3D nanomolding and fluid mixing in micromixers with micro-patterned microchannel walls

Bahador Farshchian, Mechanical and Industrial Engineering Department and Center for Bio-Modular Multiscale Systems for Precision Medicine, Louisiana State University, Baton Rouge, LA 70803 USA.
Alborz Amirsadeghi, Mechanical and Industrial Engineering Department and Center for Bio-Modular Multiscale Systems for Precision Medicine, Louisiana State University, Baton Rouge, LA 70803 USA.
Junseo Choi, Mechanical and Industrial Engineering Department and Center for Bio-Modular Multiscale Systems for Precision Medicine, Louisiana State University, Baton Rouge, LA 70803 USA.
Daniel S. Park, Mechanical and Industrial Engineering Department and Center for Bio-Modular Multiscale Systems for Precision Medicine, Louisiana State University, Baton Rouge, LA 70803 USA.
Namwon Kim, School of Engineering, Texas State University, 601 University Drive, San Marcos, TX 78666 USA.
Sunggook Park, Mechanical and Industrial Engineering Department and Center for Bio-Modular Multiscale Systems for Precision Medicine, Louisiana State University, Baton Rouge, LA 70803 USA.

**COMPLETE THE FOLLOWING**
• A. Return the part of the micromixer paper that begins at the words "Junseo Choi, Mechanical" and stops after "TX 78666 USA.".
• B. Write the next part of the micromixer paper, starting after its last line.

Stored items
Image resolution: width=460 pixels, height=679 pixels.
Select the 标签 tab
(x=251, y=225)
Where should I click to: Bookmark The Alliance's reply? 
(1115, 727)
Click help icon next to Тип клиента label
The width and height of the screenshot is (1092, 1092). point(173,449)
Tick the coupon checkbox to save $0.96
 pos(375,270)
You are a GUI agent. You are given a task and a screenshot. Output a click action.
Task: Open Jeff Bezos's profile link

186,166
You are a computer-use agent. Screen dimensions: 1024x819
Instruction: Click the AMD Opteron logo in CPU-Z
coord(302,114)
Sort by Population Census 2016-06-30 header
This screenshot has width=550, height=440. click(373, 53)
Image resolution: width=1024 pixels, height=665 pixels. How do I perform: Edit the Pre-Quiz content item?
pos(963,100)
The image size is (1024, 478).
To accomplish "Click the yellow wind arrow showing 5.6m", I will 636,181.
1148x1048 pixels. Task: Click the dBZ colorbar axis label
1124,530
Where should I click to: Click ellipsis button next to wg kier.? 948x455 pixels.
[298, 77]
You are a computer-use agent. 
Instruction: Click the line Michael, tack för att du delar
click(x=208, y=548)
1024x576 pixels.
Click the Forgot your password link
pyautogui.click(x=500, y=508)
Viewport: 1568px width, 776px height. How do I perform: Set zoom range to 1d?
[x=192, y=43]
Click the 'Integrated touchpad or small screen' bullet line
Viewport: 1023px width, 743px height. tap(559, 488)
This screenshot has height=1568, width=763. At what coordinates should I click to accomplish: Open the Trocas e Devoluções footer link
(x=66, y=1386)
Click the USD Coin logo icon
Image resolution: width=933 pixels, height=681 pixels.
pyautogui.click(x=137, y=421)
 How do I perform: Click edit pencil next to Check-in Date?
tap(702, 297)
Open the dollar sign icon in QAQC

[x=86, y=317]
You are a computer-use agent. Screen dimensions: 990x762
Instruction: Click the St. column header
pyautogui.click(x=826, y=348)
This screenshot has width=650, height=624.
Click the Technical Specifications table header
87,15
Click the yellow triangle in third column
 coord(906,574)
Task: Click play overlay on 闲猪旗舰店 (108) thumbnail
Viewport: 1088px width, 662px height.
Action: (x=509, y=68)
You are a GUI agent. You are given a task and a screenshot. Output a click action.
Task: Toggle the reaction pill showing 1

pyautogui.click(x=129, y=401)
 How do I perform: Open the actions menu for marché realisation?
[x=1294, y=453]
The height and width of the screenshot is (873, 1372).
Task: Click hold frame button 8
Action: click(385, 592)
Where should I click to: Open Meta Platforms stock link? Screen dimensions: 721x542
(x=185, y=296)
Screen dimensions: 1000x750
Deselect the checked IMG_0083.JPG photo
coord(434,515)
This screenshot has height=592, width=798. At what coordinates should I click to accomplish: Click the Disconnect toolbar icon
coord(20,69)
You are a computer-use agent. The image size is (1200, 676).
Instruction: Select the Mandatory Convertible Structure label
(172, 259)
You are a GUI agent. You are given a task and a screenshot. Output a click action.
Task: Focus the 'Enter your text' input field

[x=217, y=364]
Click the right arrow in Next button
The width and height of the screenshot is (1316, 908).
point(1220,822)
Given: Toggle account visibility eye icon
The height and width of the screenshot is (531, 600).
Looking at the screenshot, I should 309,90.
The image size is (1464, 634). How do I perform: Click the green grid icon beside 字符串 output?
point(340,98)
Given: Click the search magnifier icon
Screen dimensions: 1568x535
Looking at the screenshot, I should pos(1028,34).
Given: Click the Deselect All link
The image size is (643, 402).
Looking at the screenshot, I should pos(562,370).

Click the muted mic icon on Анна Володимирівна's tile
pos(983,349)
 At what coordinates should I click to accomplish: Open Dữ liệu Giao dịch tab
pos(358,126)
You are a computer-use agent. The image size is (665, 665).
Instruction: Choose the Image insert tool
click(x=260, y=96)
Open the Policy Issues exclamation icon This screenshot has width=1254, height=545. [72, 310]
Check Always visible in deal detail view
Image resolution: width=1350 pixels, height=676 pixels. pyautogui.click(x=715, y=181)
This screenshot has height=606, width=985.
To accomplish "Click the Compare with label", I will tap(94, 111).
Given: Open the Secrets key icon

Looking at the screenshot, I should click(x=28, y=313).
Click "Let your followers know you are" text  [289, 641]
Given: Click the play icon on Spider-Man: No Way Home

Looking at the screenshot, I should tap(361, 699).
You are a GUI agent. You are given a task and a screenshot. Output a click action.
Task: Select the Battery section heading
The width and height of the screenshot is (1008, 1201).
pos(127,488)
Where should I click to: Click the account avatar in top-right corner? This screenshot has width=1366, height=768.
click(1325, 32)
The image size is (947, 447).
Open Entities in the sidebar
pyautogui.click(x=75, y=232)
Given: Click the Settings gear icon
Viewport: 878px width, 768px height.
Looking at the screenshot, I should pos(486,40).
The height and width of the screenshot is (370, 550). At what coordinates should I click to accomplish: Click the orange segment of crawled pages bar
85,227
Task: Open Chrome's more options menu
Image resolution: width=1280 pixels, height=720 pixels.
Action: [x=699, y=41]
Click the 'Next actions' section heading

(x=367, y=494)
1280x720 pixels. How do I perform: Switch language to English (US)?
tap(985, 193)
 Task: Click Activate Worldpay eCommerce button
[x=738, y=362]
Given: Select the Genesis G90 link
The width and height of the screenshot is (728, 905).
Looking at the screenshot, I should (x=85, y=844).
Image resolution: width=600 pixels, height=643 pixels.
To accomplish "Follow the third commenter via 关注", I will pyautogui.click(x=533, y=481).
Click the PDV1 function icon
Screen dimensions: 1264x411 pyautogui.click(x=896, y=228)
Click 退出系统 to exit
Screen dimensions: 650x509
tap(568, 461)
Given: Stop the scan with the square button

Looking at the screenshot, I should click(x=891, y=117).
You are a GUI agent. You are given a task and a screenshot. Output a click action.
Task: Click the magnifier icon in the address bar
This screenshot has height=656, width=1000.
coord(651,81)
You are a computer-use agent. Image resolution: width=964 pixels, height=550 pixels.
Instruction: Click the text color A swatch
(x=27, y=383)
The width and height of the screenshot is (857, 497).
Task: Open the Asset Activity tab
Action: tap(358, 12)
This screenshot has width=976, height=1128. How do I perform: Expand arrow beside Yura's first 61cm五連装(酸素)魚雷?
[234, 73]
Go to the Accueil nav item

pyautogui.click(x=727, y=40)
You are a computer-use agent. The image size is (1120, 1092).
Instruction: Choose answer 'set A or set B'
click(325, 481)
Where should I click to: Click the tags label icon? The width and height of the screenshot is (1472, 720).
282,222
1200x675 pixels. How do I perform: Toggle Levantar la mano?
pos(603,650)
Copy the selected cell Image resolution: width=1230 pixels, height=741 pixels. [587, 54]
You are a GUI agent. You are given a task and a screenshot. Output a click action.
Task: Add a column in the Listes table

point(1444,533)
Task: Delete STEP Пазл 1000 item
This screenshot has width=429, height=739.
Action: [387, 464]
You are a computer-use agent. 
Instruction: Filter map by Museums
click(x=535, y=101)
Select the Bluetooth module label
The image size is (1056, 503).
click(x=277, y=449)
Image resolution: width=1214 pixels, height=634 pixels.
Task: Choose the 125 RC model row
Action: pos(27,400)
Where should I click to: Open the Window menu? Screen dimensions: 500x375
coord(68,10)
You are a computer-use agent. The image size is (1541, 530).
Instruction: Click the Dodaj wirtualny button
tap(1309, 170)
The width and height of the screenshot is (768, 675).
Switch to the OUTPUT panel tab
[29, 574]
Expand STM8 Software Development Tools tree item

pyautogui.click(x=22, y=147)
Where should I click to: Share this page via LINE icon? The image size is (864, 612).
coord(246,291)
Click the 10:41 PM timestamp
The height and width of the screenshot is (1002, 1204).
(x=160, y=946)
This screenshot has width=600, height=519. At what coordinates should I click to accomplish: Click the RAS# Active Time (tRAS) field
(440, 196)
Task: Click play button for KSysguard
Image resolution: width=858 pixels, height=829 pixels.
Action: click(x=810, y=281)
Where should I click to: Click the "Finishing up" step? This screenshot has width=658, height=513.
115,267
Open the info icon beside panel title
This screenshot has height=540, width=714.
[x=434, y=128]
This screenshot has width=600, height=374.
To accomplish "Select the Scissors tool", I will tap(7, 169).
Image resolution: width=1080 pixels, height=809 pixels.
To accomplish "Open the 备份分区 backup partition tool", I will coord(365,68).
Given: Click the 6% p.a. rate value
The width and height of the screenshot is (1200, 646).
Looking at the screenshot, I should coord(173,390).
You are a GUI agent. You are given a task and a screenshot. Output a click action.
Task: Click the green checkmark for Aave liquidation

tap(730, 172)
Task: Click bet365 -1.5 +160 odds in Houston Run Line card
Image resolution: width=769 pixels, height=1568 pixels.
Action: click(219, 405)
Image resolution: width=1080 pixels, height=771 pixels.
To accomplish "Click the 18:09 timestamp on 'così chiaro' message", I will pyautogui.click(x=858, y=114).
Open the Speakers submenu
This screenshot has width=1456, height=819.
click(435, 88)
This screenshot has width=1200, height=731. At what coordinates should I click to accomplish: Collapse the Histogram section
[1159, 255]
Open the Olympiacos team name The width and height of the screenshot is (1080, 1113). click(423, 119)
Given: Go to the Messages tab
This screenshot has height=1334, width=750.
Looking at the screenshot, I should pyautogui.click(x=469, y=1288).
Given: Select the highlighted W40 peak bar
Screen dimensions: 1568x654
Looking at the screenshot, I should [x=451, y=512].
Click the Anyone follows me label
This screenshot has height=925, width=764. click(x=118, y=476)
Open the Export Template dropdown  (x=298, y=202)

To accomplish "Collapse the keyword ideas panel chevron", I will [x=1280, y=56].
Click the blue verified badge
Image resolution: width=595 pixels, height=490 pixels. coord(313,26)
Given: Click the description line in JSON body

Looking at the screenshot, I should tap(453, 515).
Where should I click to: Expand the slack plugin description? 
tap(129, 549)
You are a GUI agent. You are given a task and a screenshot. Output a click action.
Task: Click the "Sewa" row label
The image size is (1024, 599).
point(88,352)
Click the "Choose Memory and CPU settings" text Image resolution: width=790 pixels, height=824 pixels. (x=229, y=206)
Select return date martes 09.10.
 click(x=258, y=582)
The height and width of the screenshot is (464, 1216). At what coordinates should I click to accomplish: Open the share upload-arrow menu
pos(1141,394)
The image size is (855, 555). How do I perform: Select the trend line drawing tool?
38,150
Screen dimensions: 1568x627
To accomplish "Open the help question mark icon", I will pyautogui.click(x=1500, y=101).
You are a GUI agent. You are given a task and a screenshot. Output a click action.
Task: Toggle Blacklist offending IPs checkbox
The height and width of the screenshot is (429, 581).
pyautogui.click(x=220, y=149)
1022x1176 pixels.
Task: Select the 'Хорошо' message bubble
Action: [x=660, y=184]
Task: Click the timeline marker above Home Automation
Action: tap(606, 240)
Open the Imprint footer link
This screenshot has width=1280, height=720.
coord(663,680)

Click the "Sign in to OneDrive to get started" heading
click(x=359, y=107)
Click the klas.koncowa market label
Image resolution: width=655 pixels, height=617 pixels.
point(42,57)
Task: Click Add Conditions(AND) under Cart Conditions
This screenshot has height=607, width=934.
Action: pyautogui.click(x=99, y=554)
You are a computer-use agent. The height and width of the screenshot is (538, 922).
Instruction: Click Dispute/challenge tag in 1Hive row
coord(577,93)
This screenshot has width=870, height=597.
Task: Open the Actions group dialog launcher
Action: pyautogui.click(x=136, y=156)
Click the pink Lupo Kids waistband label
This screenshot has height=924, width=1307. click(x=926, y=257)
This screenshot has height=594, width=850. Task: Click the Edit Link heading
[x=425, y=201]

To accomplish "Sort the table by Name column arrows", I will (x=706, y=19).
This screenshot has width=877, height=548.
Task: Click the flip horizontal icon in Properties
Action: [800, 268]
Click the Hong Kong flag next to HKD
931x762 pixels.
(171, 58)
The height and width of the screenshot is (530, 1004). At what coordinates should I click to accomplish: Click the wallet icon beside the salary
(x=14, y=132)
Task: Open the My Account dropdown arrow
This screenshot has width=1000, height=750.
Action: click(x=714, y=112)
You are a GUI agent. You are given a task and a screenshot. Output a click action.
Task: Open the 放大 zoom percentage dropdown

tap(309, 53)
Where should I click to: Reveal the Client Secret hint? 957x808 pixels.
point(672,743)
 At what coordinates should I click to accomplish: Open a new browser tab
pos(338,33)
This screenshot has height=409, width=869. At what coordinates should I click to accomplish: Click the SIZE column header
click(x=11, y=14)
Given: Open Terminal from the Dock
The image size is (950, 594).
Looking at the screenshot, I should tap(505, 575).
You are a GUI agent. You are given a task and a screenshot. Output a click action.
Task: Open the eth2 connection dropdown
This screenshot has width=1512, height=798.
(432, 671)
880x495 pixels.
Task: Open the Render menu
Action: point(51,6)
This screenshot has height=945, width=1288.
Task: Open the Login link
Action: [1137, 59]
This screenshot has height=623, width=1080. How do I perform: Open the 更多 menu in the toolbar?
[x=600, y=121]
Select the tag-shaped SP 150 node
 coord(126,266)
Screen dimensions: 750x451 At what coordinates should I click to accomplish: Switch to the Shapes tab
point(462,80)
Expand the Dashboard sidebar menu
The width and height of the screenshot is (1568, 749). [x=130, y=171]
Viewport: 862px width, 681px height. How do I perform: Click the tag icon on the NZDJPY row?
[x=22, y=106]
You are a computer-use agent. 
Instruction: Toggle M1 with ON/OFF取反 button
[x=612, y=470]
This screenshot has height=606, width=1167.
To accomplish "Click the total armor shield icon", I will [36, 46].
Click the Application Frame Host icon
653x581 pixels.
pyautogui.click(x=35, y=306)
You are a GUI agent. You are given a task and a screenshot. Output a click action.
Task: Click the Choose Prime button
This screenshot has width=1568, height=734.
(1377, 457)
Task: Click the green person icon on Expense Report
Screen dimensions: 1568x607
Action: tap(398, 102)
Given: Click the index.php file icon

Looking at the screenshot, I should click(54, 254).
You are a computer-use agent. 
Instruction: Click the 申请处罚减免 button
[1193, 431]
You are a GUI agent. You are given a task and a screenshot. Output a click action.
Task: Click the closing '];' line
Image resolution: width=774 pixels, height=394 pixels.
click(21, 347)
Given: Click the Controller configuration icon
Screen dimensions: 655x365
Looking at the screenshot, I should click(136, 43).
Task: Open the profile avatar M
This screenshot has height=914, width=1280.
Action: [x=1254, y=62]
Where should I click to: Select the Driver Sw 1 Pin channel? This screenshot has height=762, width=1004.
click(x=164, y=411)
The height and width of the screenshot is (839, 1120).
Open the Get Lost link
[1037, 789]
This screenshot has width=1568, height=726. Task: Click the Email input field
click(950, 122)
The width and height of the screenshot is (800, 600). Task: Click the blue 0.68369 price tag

**SOLVED TASKS**
• A.
Junseo Choi, Mechanical and Industrial Engineering Department and Center for Bio-Modular Multiscale Systems for Precision Medicine, Louisiana State University, Baton Rouge, LA 70803 USA.
Daniel S. Park, Mechanical and Industrial Engineering Department and Center for Bio-Modular Multiscale Systems for Precision Medicine, Louisiana State University, Baton Rouge, LA 70803 USA.
Namwon Kim, School of Engineering, Texas State University, 601 University Drive, San Marcos, TX 78666 USA.

• B.
Abstract

Microfluidic devices where the microchannel walls were decorated with micro and nanostructures were fabricated using 3D nanomolding. Using 3D molded microfluidic devices with microchannel walls decorated with microscale gratings, the fluid mixing behavior was investigated through experiments and numerical simulation. The use of microscale gratings in the micromixer was predicated by the fact that large obstacles in a microchannel enhances the mixing performance. Slanted ratchet gratings on the channel walls resulted in a helical flow along the microchannel, thus increasing the interfacial area between fluids and cutting down the diffusion length. Increasing the number of walls decorated with continuous ratchet gratings intensified the strength of the helical flow, enhancing mixing further. When ratchet gratings on the surface of the top cover plate were aligned in a direction to break the continuity of gratings from the other three walls, a stack of two helical flows was formed one above each other. This work concludes that the 3D nanomolding process can be a cost-effective tool for scaling-up the fabrication of microfluidic mixers with improved mixing efficiencies.Graphical abstractIn this paper we show that a micromixer with patterned walls can be fabricated using 3D nanomolding and solvent-assisted bonding to manipulate the flow patterns to improve mixing.